Because we’re reading non-fiction prose along with fiction, I have felt it important to be open about my own life and my own questions on the nature of men and women and relationships. So, I was open with my class about my feeling relative to a colonoscopy I have scheduled this month.
On the surface of it, there’s nothing remarkable about this procedure and the statistics on colorectal cancer show it affects men and women virtually equally. Instead, my musing on the procedure has to do with the doctor performing it, my “male” inclinations and social conventions. When I received the notice from the gastroenterology group I was referred to that a consultation had been scheduled, the name of the doctor was a longish Indian name which I couldn’t pronounce. I assumed the doctor was a male and thought nothing of it.
Of course, he was a she. Perhaps more importantly (and at this point, I’m beginning to move into the queasy territory of literary nonfiction–the exploration of the inadequacies and foibles of the self, exposed to all) I found her quite attractive. She was neither skinny nor overweight, about 5′ 5″ I’d say, with (it looked like–I didn’t touch it) soft, medium-length hair and a smooth, creamy complexion. Her voice was low, almost husky, and I guessed her age as mid-thirties. She was wearing a black knit blouse and brown slacks–conservative, but fashionable. I’d been waiting for nearly an hour when she came in and my first inclination (to complain) disappeared as she smiled and began talking to me.
When she introduced herself, she mentioned her name was changed from the card they’d sent me because she was divorced now. We shook hands and she sat across the room from me (it was a largish exam room). I was wearing a T-shirt with Greek letters on it and she assumed it was from a fraternal order, so she asked me about it. I’ve never been in such an order, but I told her I thought they were more effective for women (sororities) than for men since I felt women networked and supported each other better. I said that I thought men were too immature and competitive at the age that most join these fraternities for them to have lasting value.
At this point she began to speak of her divorce and how ostracized she felt, of the way her ex-husband’s friends never called her, etc. She spoke of the effect of all this on her son. She talked about being the breadwinner, and thus having to pay alimony and child support. I listened to her, watching her, and I was keenly aware that I felt the urge to do something! I don’t believe in “male” roles any more than I do of “female” ones, but there I was suddenly feeling protective and wanting to comfort her. It was a strange feeling and as I became more aware of it, the more uncomfortable I became. It was almost a sexual response. For example, I found myself consciously trying to find anything to look at besides her breasts, which in turn meant I was hyperconscious of them anyway.

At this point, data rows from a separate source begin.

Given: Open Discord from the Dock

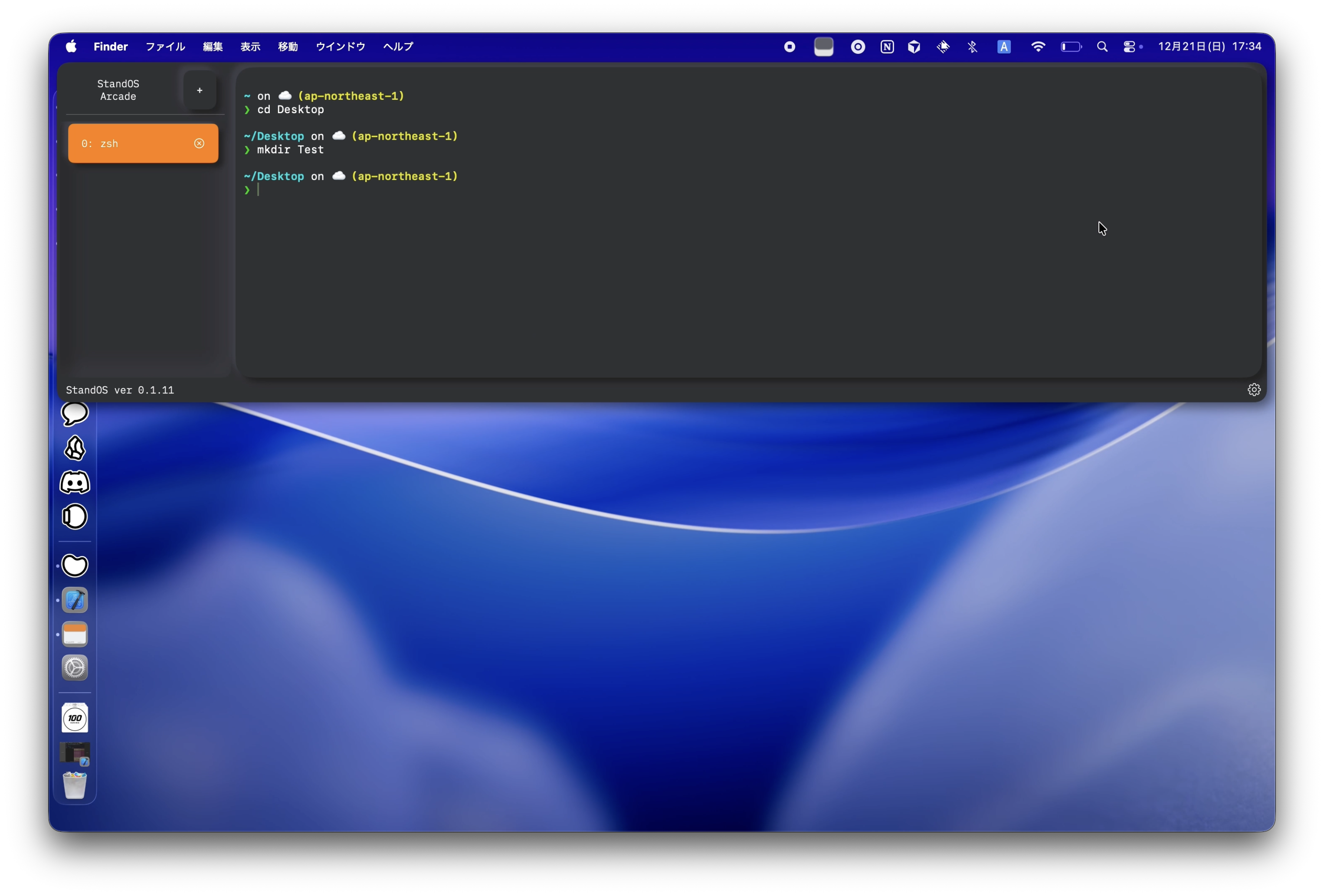Looking at the screenshot, I should (75, 482).
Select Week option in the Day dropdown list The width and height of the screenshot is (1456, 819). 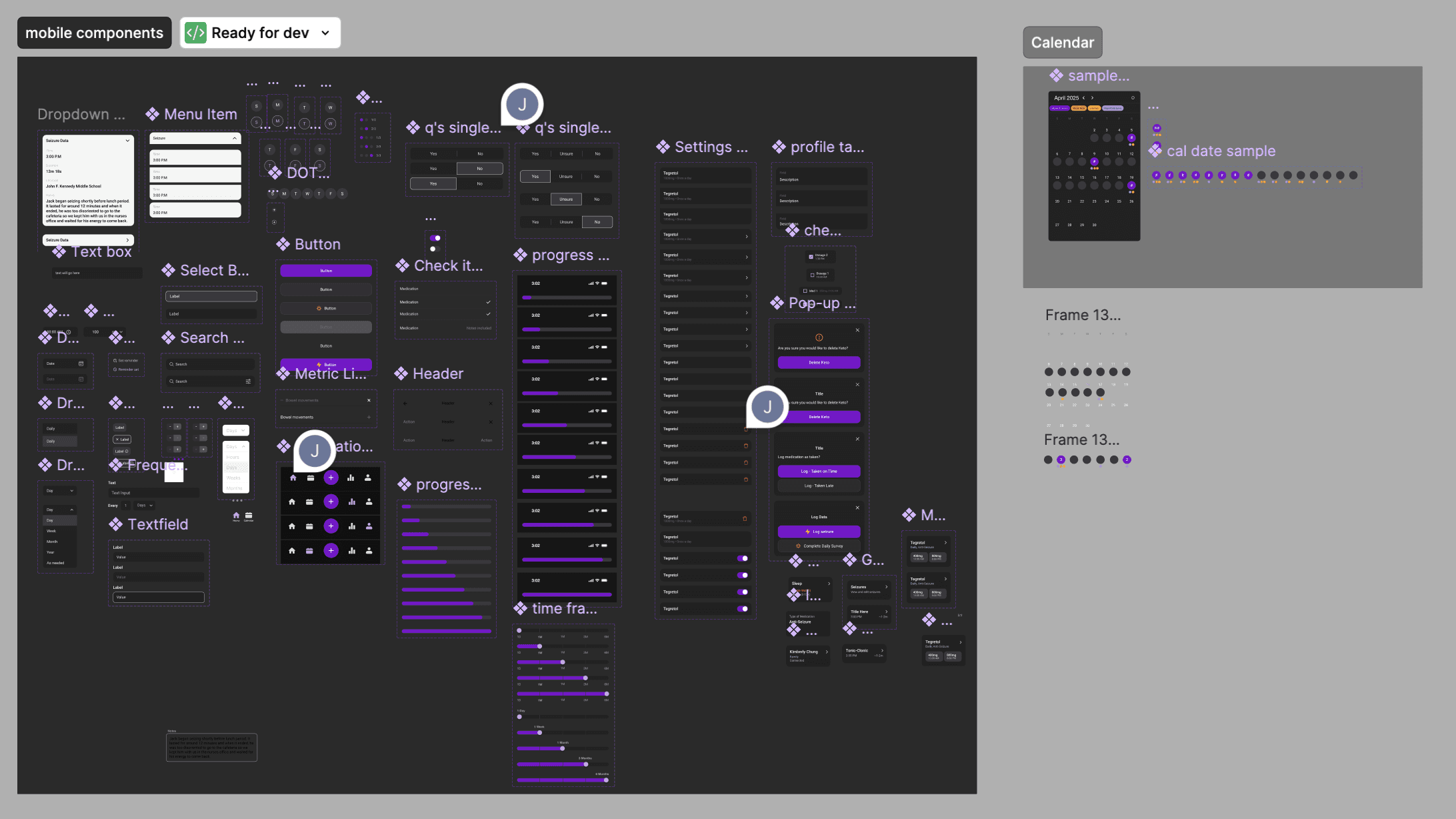pyautogui.click(x=51, y=531)
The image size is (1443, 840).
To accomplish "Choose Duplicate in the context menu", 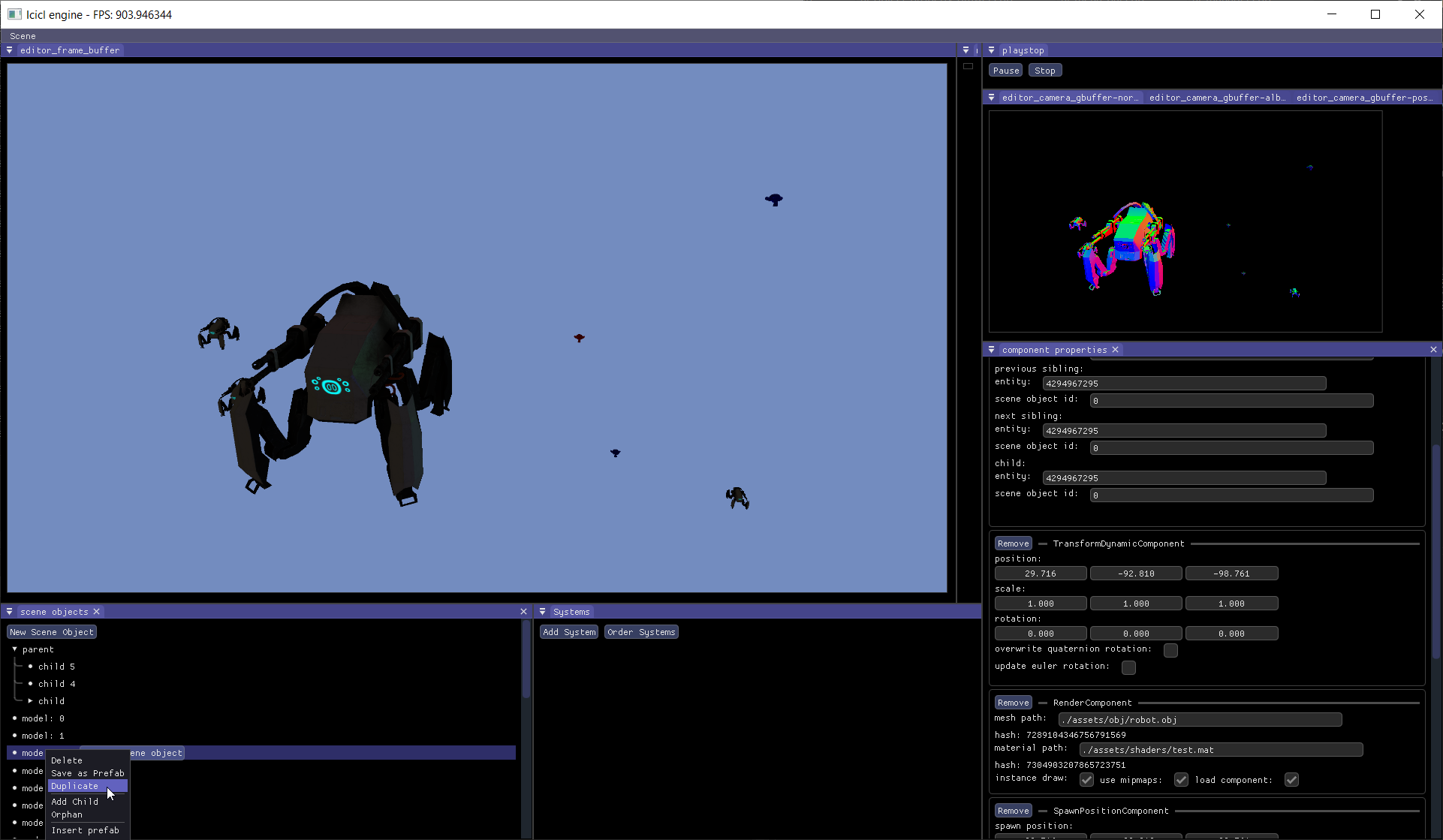I will pos(75,786).
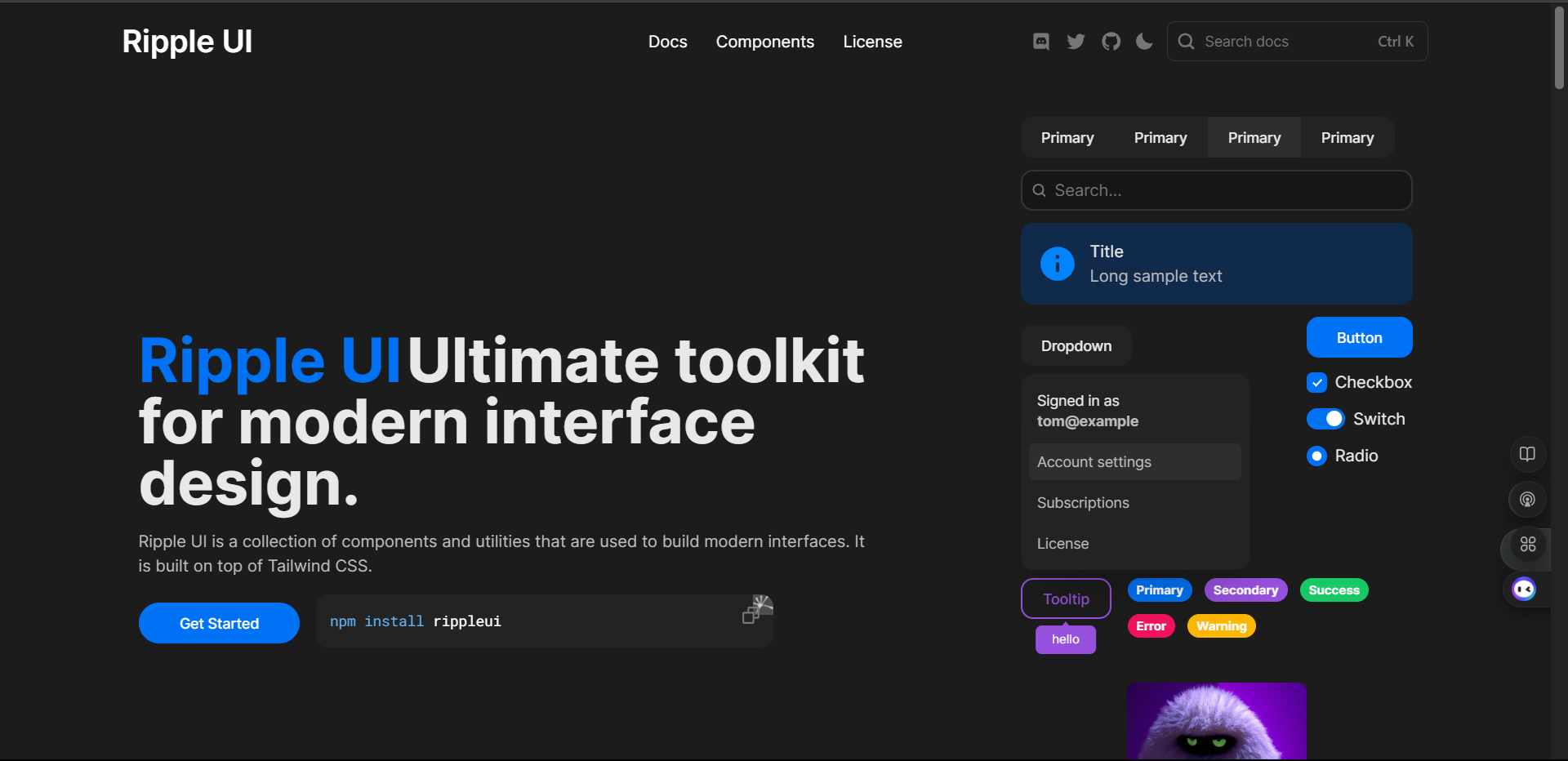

To make things worse, this woman will be sedating me to thread a camera and some sort of clipper thing up my butt in a couple weeks! I guess I’d have felt less self-conscious if she had been a 70-year-old grandfather-like guy. I mean, there’s no way in our next meeting I’m going to leave a good impression on her even if I cared to. And I don’t care to. I have no interest in her besides my continued good health. But that didn’t stop my mind spinning off on all the tangents…
That’s where this musing ends. Except it doesn’t–women have had male doctors and Ob/Gyns for forever. I’m just seeing this dance between the sexes, sexual (intended or not) and non-sexual, now with new eyes. I cherish my female friends as I do my male ones and I don’t sleep with any of them. But I am a little shocked at how quickly that detachment drained from me in that exam room.